= Beginning of Section =

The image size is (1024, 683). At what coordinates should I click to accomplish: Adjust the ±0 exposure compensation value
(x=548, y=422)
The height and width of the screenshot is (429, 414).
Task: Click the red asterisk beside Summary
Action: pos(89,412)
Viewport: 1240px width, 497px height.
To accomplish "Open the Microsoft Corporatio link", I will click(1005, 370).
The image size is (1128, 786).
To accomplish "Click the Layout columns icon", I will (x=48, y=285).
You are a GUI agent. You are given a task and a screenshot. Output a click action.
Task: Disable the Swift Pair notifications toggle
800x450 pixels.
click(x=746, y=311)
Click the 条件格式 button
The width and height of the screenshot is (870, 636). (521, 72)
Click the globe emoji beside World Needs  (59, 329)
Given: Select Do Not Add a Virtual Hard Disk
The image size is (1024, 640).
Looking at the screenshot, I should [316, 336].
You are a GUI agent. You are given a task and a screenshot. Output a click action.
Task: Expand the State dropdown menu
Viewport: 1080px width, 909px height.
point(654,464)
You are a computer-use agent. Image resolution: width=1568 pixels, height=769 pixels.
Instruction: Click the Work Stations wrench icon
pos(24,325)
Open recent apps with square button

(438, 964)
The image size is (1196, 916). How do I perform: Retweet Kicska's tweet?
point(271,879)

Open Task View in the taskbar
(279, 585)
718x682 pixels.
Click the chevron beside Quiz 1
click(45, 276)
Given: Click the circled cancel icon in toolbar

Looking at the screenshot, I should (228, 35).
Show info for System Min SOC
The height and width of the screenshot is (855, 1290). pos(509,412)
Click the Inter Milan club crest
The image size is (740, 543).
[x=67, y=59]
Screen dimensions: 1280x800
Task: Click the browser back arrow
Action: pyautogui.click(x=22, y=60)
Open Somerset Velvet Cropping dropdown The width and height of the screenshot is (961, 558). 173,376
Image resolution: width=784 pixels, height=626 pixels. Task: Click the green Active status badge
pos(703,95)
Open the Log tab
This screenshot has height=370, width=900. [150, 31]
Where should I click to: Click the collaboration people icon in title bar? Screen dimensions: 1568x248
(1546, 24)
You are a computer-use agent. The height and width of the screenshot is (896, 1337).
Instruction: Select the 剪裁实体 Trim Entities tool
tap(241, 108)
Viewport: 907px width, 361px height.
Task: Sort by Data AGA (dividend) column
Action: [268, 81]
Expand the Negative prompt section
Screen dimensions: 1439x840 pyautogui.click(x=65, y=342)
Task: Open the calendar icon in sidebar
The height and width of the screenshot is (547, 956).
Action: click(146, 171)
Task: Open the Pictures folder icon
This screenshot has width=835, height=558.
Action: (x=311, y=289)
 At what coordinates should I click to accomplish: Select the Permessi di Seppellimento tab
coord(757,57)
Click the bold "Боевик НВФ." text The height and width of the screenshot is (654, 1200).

= End of Section =

| Problem details |
Your task is to transcribe the listing in full, so that each line reads exactly as before.

| Your solution |
The image size is (1024, 683). At what coordinates should I click to accomplish: Adjust the ±0 exposure compensation value
(x=548, y=422)
The height and width of the screenshot is (429, 414).
Task: Click the red asterisk beside Summary
Action: pos(89,412)
Viewport: 1240px width, 497px height.
To accomplish "Open the Microsoft Corporatio link", I will click(1005, 370).
The image size is (1128, 786).
To accomplish "Click the Layout columns icon", I will (x=48, y=285).
You are a GUI agent. You are given a task and a screenshot. Output a click action.
Task: Disable the Swift Pair notifications toggle
800x450 pixels.
click(x=746, y=311)
Click the 条件格式 button
The width and height of the screenshot is (870, 636). (521, 72)
Click the globe emoji beside World Needs  (59, 329)
Given: Select Do Not Add a Virtual Hard Disk
The image size is (1024, 640).
Looking at the screenshot, I should [316, 336].
You are a GUI agent. You are given a task and a screenshot. Output a click action.
Task: Expand the State dropdown menu
Viewport: 1080px width, 909px height.
point(654,464)
You are a computer-use agent. Image resolution: width=1568 pixels, height=769 pixels.
Instruction: Click the Work Stations wrench icon
pos(24,325)
Open recent apps with square button

(438, 964)
The image size is (1196, 916). How do I perform: Retweet Kicska's tweet?
point(271,879)

Open Task View in the taskbar
(279, 585)
718x682 pixels.
Click the chevron beside Quiz 1
click(45, 276)
Given: Click the circled cancel icon in toolbar

Looking at the screenshot, I should (228, 35).
Show info for System Min SOC
The height and width of the screenshot is (855, 1290). pos(509,412)
Click the Inter Milan club crest
The image size is (740, 543).
[x=67, y=59]
Screen dimensions: 1280x800
Task: Click the browser back arrow
Action: pyautogui.click(x=22, y=60)
Open Somerset Velvet Cropping dropdown The width and height of the screenshot is (961, 558). 173,376
Image resolution: width=784 pixels, height=626 pixels. Task: Click the green Active status badge
pos(703,95)
Open the Log tab
This screenshot has height=370, width=900. [150, 31]
Where should I click to: Click the collaboration people icon in title bar? Screen dimensions: 1568x248
(1546, 24)
You are a computer-use agent. The height and width of the screenshot is (896, 1337).
Instruction: Select the 剪裁实体 Trim Entities tool
tap(241, 108)
Viewport: 907px width, 361px height.
Task: Sort by Data AGA (dividend) column
Action: [268, 81]
Expand the Negative prompt section
Screen dimensions: 1439x840 pyautogui.click(x=65, y=342)
Task: Open the calendar icon in sidebar
The height and width of the screenshot is (547, 956).
Action: click(146, 171)
Task: Open the Pictures folder icon
This screenshot has width=835, height=558.
Action: (x=311, y=289)
 At what coordinates should I click to accomplish: Select the Permessi di Seppellimento tab
coord(757,57)
Click the bold "Боевик НВФ." text The height and width of the screenshot is (654, 1200).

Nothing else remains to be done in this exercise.